静岡市のビル火災をめぐる記事から、「3月5日の静岡市議会。登壇し」から「なかった」と結論付けました。」までの部分を一字一句変えずに書き出してもらえますか？

提示文 »
╔══
3月5日の静岡市議会。登壇した議員は、2年前に発生した静岡市のビル火災の検証は不十分ではないかと投げかけました。

2022年8月、静岡市葵区呉服町の飲食店で発生した火災では現場で、消火活動にあたっていた静岡市消防局の消防隊員(当時37)が殉職。消防隊員らは本来、命綱として使用する隊員同士をつなぐロープを使わずに進入していましたが、これが活動基準と異なるとして静岡市消防局は当時、所属していた部隊の隊長を減給処分としました。

<長沼滋雄市議>
「ロープ確保しなかったことを最も重大な責任とみなす結論にはいまだ議論の余地があると思う」

<静岡市 難波喬司市長>
「今回の事故では特段理由なく、警防活動基準通りでない活動を指示したことは適切でないと判断しています」

静岡市は、再発防止のために行政の視点からの検証も必要として、市独自で調査を実施。「普段から火災現場で活動時の規範が守られていなかった」と結論付けました。

傍聴席でこのやり取りを見つめていた男性。火災現場で殉職した消防隊員と消火活動に当たった元消防隊員です。男性が3月5日、議場に足を運んだのはある思いを訴えるためでした。

<一緒に消火活動に当たった元消防隊員>
「隊長が処分されたのは到底、納得のいくものではない。断言しますが、当時の隊長の判断は何一つ間違ってなかったと思います。結果が亡くなってしまったから、間違っていたというのは“イコール”ではない」

「活動時の規範が守られていなかった」と結論付けた静岡市。これに対して男性は、「現場の判断は誤っていなかった」と撤回を訴えます。男性は3月6日午後、静岡市内で記者会見を開き、事故当時の状況や活動時の判断について詳しく説明するとしています。
╚══
データ欄 »
╔══
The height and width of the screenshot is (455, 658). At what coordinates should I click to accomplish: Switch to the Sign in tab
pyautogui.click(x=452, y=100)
╚══
解答例 »
3月5日の静岡市議会。登壇した議員は、2年前に発生した静岡市のビル火災の検証は不十分ではないかと投げかけました。

2022年8月、静岡市葵区呉服町の飲食店で発生した火災では現場で、消火活動にあたっていた静岡市消防局の消防隊員(当時37)が殉職。消防隊員らは本来、命綱として使用する隊員同士をつなぐロープを使わずに進入していましたが、これが活動基準と異なるとして静岡市消防局は当時、所属していた部隊の隊長を減給処分としました。

<長沼滋雄市議>
「ロープ確保しなかったことを最も重大な責任とみなす結論にはいまだ議論の余地があると思う」

<静岡市 難波喬司市長>
「今回の事故では特段理由なく、警防活動基準通りでない活動を指示したことは適切でないと判断しています」

静岡市は、再発防止のために行政の視点からの検証も必要として、市独自で調査を実施。「普段から火災現場で活動時の規範が守られていなかった」と結論付けました。